Copy the data from the start through the line containing "pyautogui.click(x=1087, y=25)", changing "chevron" to "arrow" and leaving everything else as it is. Leave the pictures out.

__THE RECORDS__
>> begin

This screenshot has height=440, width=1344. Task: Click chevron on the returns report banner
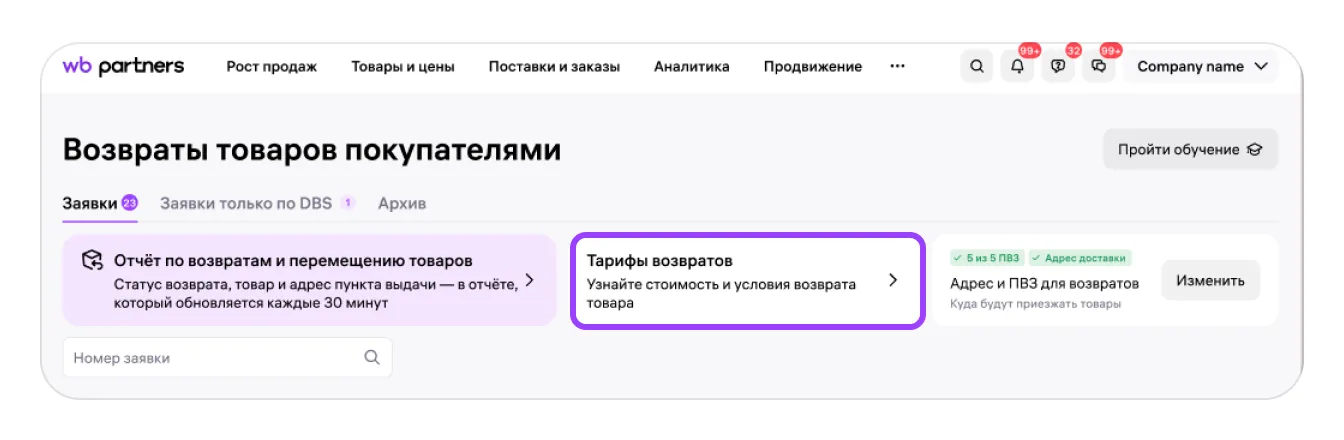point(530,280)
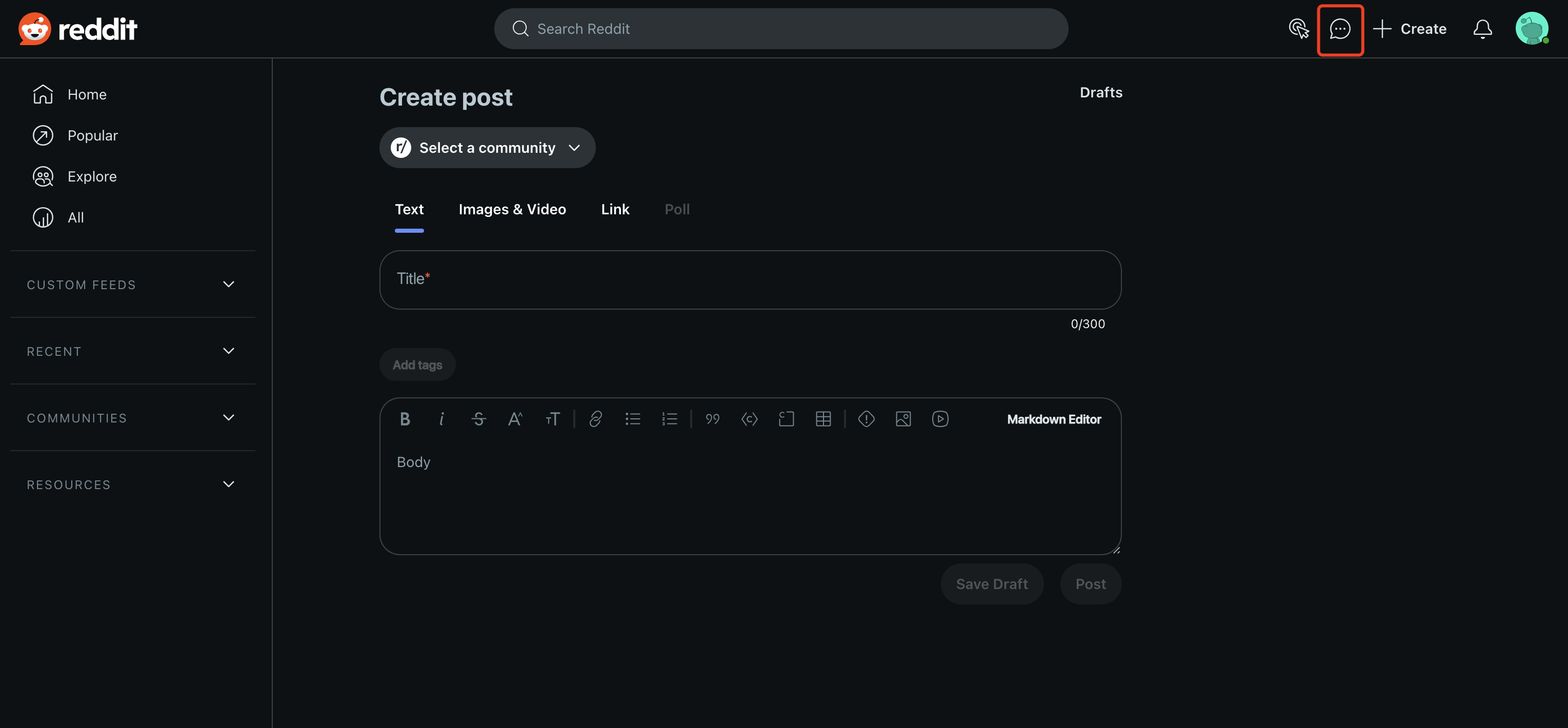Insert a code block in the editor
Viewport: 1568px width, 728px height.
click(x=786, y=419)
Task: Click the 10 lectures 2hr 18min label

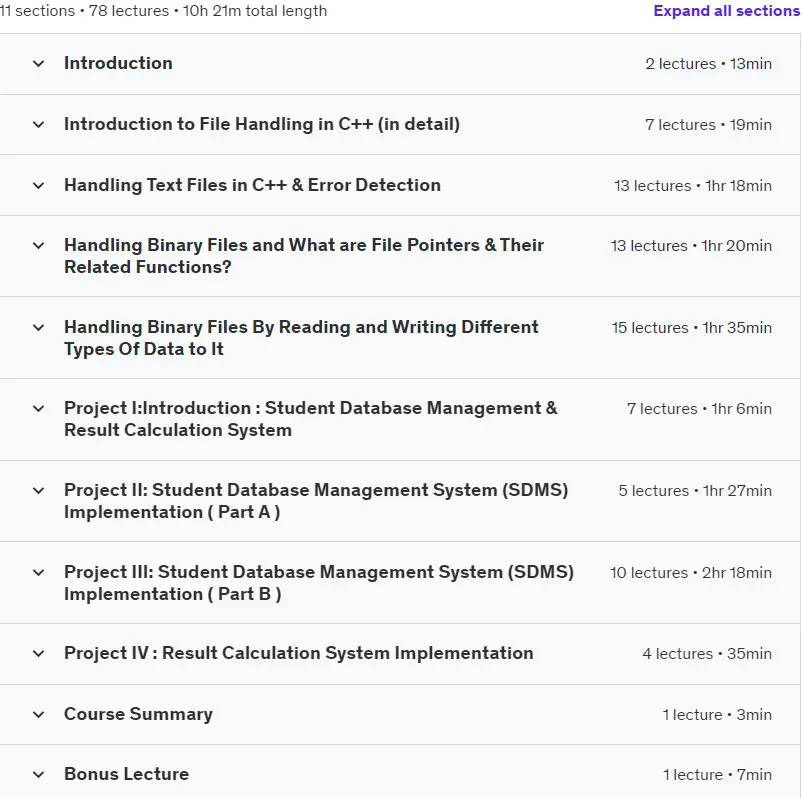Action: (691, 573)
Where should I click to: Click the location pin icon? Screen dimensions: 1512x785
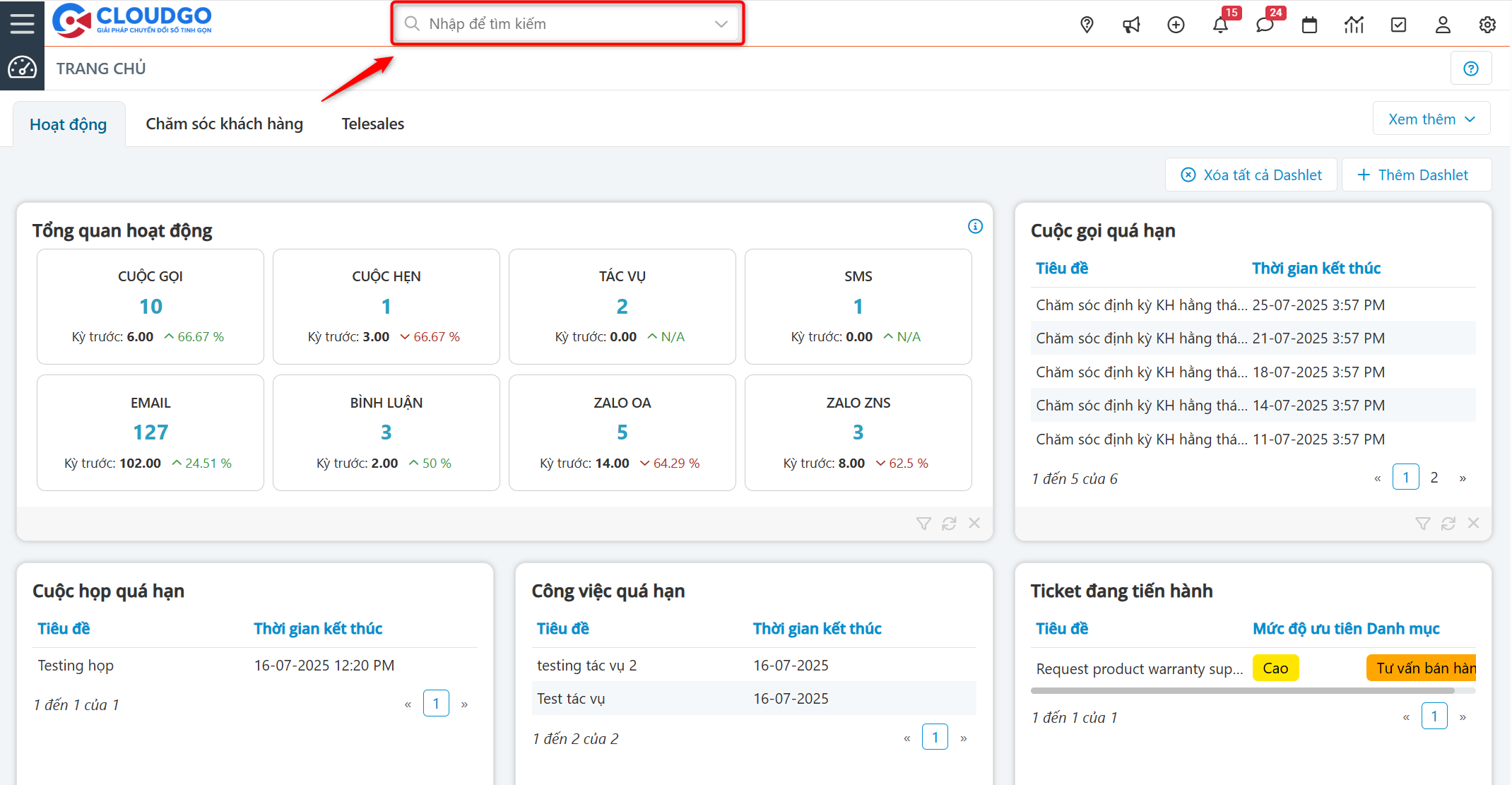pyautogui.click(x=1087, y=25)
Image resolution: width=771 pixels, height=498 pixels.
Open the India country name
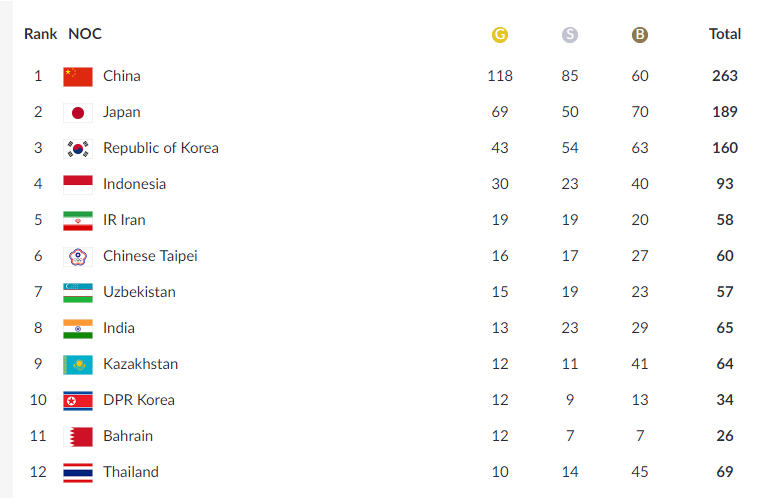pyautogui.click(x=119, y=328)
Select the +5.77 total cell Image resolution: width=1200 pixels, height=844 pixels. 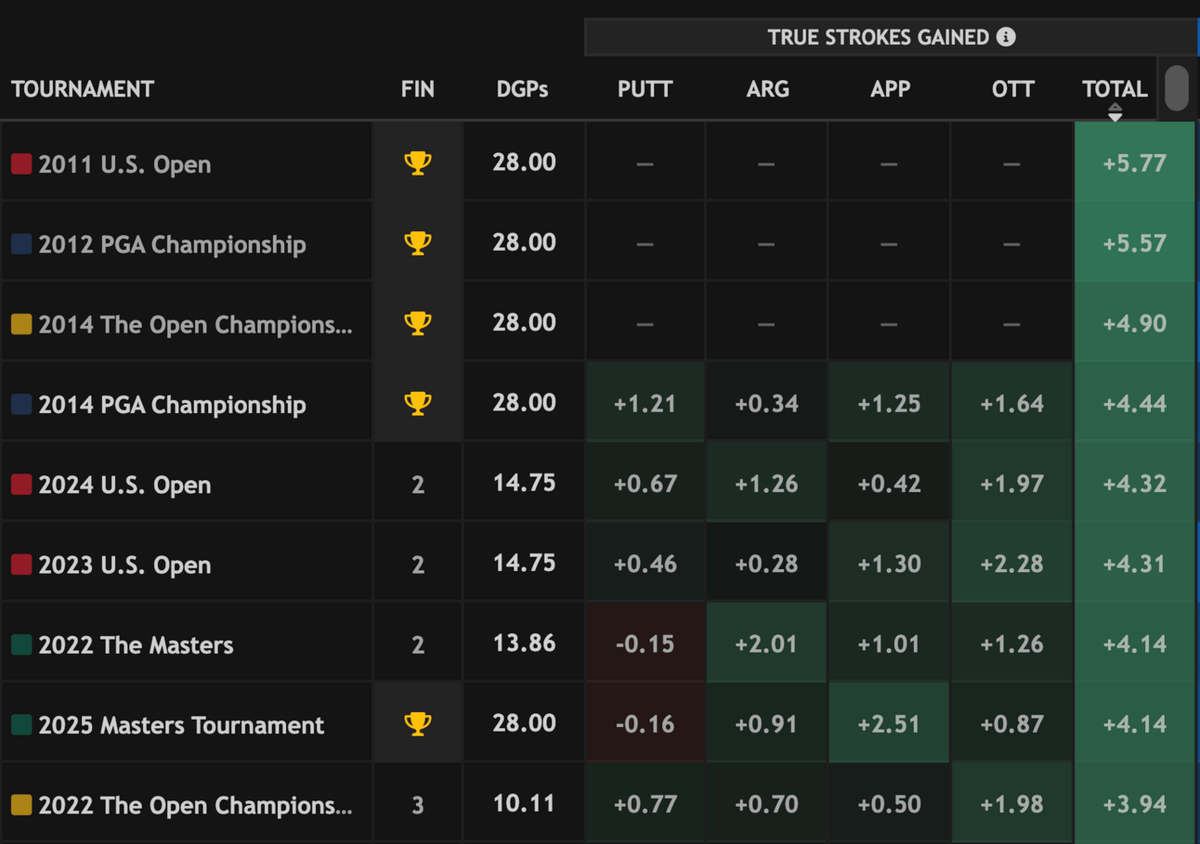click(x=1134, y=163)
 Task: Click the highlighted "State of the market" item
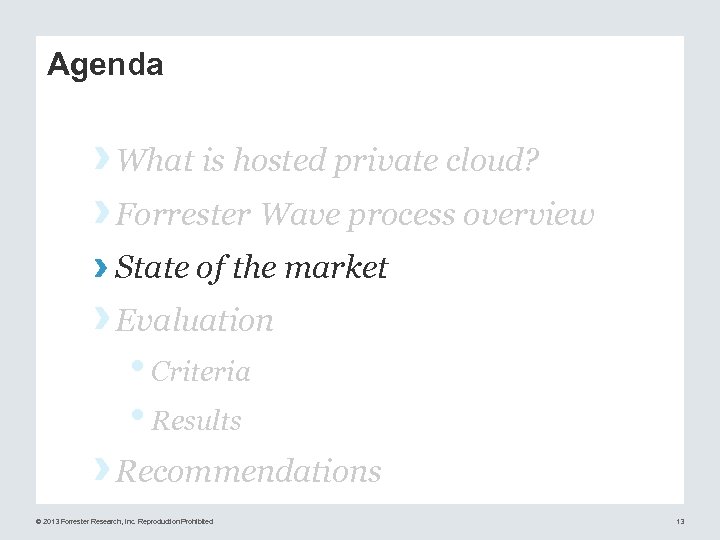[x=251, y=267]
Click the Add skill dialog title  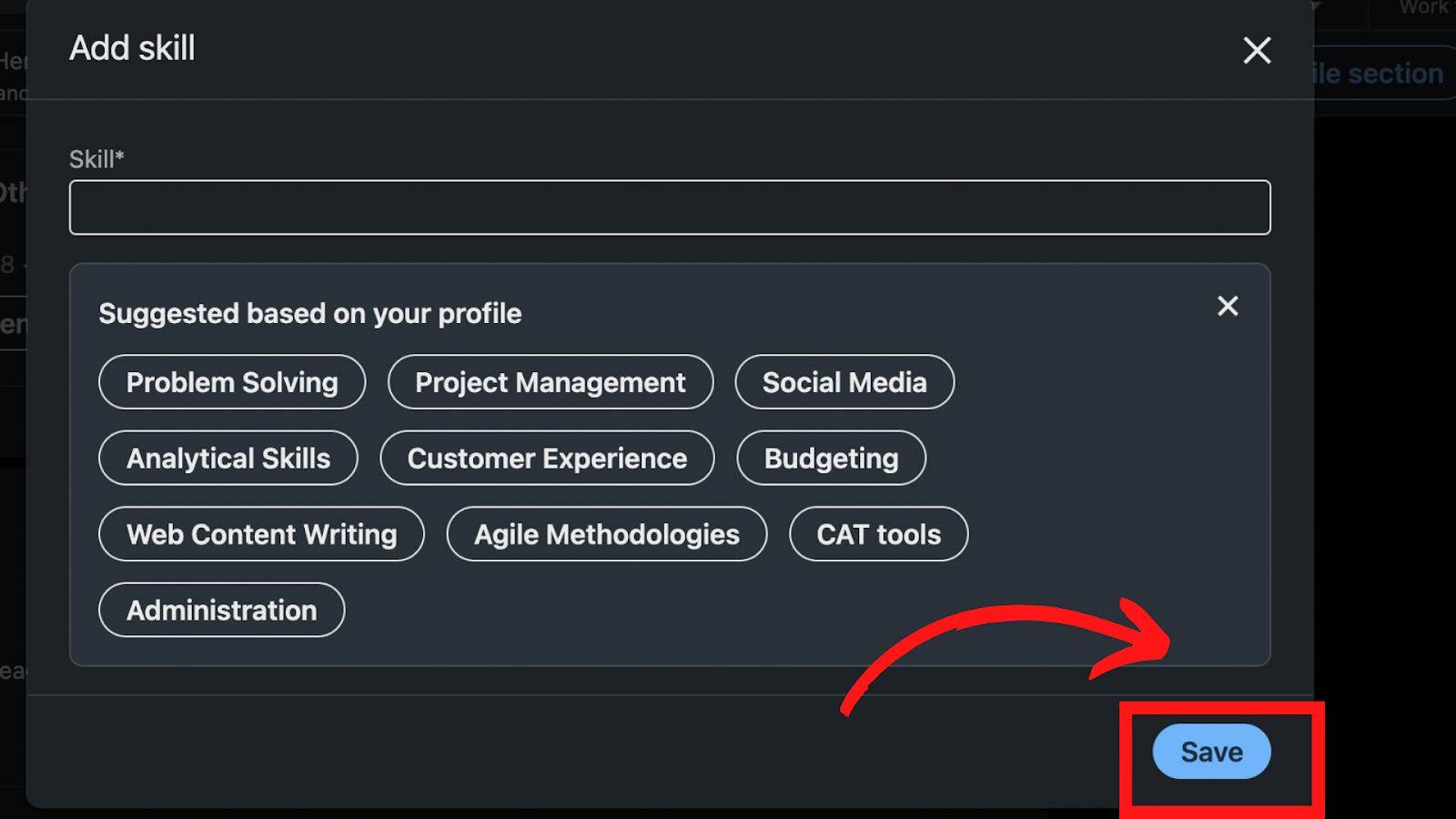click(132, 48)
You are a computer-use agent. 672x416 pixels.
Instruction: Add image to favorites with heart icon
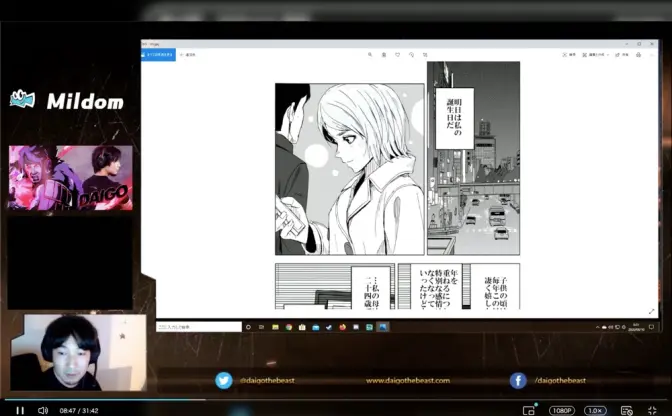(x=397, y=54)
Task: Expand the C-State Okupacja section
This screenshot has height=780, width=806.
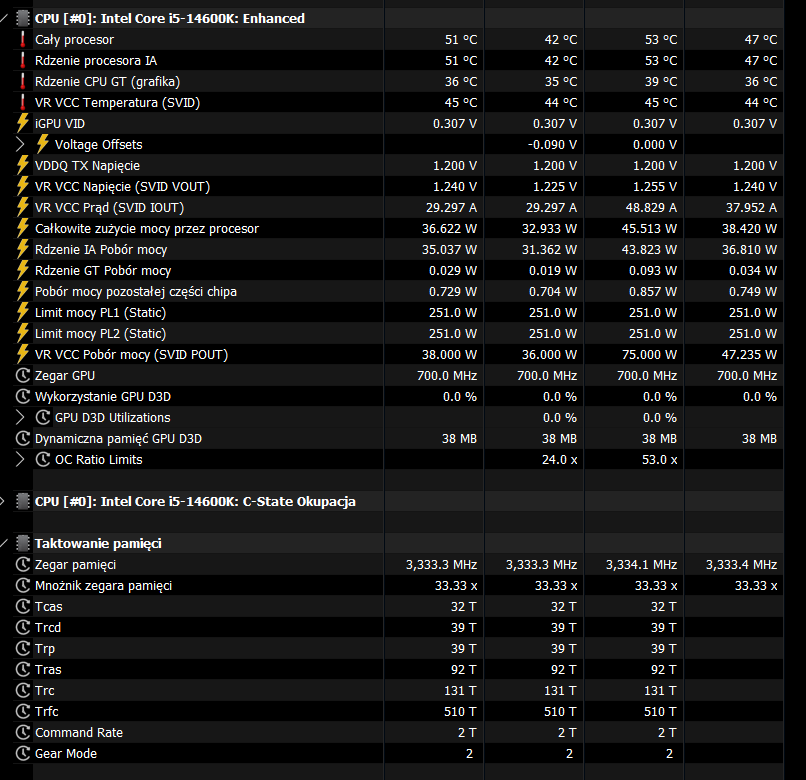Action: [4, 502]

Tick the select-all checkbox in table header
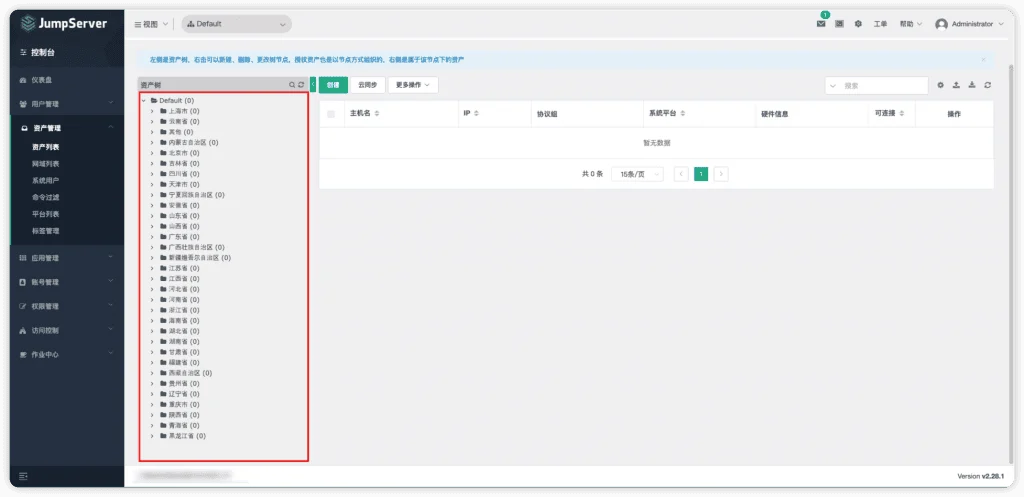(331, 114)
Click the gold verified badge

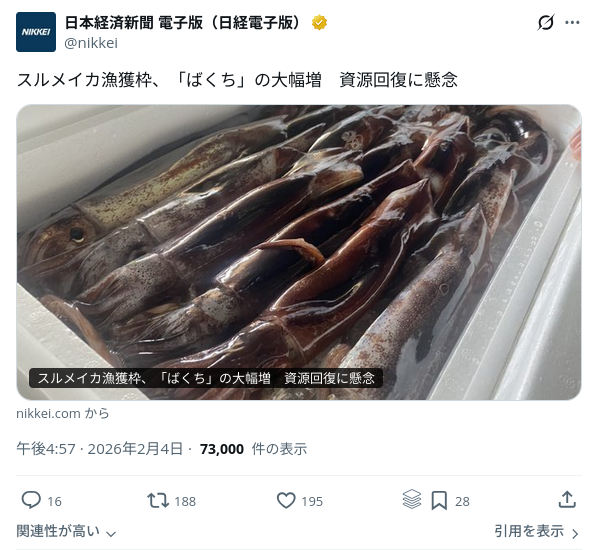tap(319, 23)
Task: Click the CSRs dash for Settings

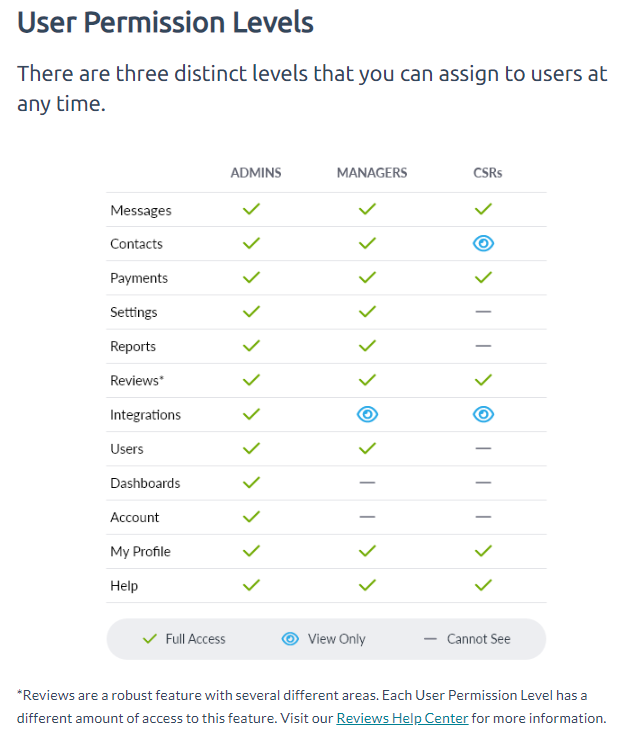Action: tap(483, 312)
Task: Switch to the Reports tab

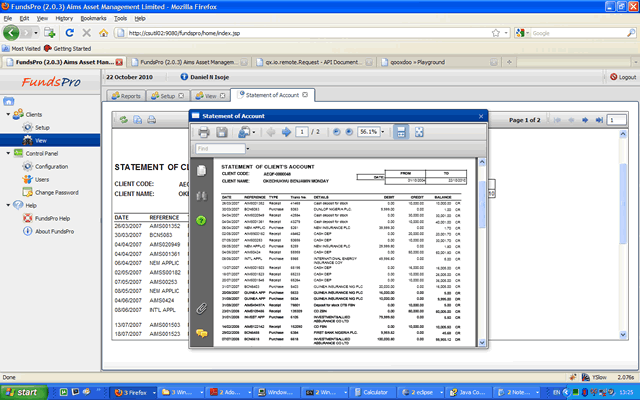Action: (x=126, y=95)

>> end

__ANSWER FOR THIS EXERCISE__
This screenshot has height=440, width=1344. Task: Click arrow on the returns report banner
point(530,280)
Insert a code block in the editor
Viewport: 1568px width, 728px height.
click(x=786, y=419)
Task: Click the 10 lectures 2hr 18min label

Action: (691, 573)
Where should I click to: Click the location pin icon? Screen dimensions: 1512x785
pyautogui.click(x=1087, y=25)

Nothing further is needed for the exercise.